This is helped by increasingly sophisticated AI. With machine learning, it can find new patterns and logic, zeroing in on an answer to a tough question, say, the optimal way to transport the largest amount of people during peak hour with the smallest carbon footprint.
Indeed, by melding the physical and cyber worlds, city leaders are increasingly able to plan and optimise the way their city is run. In a digitally connected society, the benefits to citizens are clear.
At the same time, as opportunities flourish for citizens, so will openings be created for cyber criminals and state-sponsored threat actors. As more facets of a population are available digitally, the risks faced by citizens are higher as well. While remote access to the physical world may bring convenience, it also enables cyber attackers to gain easier access to critical systems.
In 2010, the world caught a first glimpse of Stuxnet, a malicious programme customised to attack the industrial systems used to operate Iran’s nuclear programme. It looked for certain control systems in a nuclear plant, then changed the settings to sabotage them.Believed to be written by state-backed authors, the software has been taken apart and reworked by others so it can now cause more damage elsewhere on machines that are not protected.
In the years since, the sophistication of malware targeting industrial systems, often those controlling critical infrastructure such as power plants or telecom networks, has only increased.
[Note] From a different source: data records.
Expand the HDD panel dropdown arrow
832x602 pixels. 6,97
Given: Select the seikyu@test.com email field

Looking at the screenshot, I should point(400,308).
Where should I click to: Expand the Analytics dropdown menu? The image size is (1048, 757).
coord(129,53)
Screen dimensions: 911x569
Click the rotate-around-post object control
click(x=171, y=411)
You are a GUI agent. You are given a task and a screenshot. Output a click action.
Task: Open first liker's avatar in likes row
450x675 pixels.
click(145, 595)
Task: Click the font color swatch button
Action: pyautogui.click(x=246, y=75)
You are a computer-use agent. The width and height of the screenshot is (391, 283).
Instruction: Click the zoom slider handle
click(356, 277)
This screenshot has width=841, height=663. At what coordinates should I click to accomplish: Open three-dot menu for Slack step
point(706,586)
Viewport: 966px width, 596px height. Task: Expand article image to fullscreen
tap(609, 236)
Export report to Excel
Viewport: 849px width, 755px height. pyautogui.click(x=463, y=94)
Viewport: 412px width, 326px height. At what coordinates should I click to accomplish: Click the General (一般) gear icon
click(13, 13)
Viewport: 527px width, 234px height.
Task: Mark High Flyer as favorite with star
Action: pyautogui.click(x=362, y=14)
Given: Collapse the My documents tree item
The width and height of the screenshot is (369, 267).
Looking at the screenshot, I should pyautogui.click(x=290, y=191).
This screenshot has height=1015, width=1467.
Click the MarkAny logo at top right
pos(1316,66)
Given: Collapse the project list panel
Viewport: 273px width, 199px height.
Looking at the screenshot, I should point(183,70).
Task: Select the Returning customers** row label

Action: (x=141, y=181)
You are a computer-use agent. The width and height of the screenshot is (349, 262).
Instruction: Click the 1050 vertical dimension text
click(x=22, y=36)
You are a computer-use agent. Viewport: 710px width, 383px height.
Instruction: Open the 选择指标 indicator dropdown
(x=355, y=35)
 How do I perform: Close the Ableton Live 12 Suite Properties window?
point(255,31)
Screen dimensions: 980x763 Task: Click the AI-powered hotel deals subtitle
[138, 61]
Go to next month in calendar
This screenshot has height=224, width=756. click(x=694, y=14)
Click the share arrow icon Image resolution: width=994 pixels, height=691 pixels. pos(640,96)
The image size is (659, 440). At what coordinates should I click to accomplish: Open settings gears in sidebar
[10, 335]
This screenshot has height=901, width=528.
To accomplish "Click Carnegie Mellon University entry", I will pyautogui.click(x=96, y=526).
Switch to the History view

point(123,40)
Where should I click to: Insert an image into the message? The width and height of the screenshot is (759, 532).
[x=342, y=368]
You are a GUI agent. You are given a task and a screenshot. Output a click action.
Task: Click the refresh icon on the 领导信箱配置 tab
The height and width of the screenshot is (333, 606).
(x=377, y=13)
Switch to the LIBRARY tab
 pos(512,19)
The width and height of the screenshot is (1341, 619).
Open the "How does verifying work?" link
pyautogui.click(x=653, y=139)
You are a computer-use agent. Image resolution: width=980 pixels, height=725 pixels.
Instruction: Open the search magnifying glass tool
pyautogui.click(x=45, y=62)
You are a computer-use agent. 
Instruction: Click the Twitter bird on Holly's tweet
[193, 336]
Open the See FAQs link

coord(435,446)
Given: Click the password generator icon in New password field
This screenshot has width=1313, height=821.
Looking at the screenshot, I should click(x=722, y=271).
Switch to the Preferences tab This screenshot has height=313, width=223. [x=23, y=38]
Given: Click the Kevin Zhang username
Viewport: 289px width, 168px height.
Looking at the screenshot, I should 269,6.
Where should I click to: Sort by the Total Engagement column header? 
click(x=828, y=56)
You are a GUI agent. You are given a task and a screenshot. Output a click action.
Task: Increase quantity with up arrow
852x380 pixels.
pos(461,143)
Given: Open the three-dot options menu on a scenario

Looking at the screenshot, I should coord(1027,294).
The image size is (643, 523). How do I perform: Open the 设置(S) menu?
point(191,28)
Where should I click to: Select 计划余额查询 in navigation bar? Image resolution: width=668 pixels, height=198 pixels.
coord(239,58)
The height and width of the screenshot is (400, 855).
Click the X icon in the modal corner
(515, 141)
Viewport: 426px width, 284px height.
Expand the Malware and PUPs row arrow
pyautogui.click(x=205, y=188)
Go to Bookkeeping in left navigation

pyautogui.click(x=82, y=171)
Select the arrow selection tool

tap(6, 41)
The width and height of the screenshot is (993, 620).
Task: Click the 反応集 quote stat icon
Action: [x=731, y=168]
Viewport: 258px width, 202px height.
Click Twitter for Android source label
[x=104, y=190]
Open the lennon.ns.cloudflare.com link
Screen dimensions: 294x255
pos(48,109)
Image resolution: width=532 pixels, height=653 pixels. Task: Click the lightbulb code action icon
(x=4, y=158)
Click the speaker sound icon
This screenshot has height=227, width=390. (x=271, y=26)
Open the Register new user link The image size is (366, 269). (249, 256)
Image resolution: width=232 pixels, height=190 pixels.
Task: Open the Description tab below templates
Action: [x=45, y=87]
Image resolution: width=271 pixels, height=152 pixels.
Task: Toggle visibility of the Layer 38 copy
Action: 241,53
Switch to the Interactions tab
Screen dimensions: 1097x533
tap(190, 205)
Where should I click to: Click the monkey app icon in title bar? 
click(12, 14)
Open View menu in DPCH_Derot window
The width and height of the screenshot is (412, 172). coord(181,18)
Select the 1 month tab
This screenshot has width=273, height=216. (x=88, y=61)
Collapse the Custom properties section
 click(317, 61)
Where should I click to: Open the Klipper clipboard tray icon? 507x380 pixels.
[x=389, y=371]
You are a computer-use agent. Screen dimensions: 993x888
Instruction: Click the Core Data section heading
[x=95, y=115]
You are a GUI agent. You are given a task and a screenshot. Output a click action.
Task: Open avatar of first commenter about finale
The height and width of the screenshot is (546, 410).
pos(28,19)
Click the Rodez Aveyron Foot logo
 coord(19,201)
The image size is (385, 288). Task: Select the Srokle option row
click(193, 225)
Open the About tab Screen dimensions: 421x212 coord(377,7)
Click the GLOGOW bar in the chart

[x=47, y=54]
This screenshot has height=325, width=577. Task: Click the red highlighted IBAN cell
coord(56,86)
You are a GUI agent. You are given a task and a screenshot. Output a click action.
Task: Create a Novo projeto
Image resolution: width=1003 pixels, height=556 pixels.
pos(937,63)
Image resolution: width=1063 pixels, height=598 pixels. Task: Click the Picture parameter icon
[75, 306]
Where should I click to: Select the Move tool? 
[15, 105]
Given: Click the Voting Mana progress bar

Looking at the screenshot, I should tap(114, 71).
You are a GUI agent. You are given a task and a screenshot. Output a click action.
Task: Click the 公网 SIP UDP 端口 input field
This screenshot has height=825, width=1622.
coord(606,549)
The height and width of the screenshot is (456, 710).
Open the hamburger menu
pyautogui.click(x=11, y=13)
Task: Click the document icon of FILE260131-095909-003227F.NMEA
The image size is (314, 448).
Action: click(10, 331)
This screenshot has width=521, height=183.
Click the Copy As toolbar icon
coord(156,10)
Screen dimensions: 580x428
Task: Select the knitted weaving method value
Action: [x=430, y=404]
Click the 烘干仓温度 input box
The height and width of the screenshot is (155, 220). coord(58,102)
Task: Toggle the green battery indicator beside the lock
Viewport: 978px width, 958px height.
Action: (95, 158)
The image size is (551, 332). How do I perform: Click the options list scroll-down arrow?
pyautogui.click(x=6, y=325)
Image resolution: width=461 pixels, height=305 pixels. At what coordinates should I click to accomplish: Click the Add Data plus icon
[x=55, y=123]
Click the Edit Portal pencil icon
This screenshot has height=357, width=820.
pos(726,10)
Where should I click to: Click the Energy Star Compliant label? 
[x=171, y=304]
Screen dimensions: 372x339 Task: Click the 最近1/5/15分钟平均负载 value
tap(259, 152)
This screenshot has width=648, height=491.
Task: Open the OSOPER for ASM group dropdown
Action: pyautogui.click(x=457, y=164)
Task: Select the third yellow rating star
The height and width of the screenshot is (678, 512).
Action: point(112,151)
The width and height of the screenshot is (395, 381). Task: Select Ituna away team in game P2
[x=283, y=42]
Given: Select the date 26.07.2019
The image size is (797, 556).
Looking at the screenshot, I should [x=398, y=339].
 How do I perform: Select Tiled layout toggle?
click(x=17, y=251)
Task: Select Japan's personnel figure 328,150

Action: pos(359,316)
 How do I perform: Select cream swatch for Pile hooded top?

THREATS TO CYBER AND PHYSICAL WORLD
At the same time, the setting up of IoT and digitalisation of business processes have meant more connected systems over the past three years. While many also have more security in place today, the digitalisation and “sensoring-up” of systems may provide an attacker with a way to create major damage should he be able to connect to these systems remotely. This could be carried out through an exploit from other connected systems, for example.
Alternatively, an attacker could choose a softer target to create mayhem in a city. In a rush to deploy sensors and connected devices in the city, many planners may not have had set up an adequate level of security in place to prevent them from being hijacked.
One of the biggest distributed denial of service (DDoS) attacks in late 2016 occurred with the help of thousands of CCTV cameras and digital video recorders taken over by hackers. These devices were targeted by a malware called Mirai. It looked for devices that had factory- default usernames and passwords, which were then used to send massive amounts of traffic towards an online target to flood it and knock it out of action.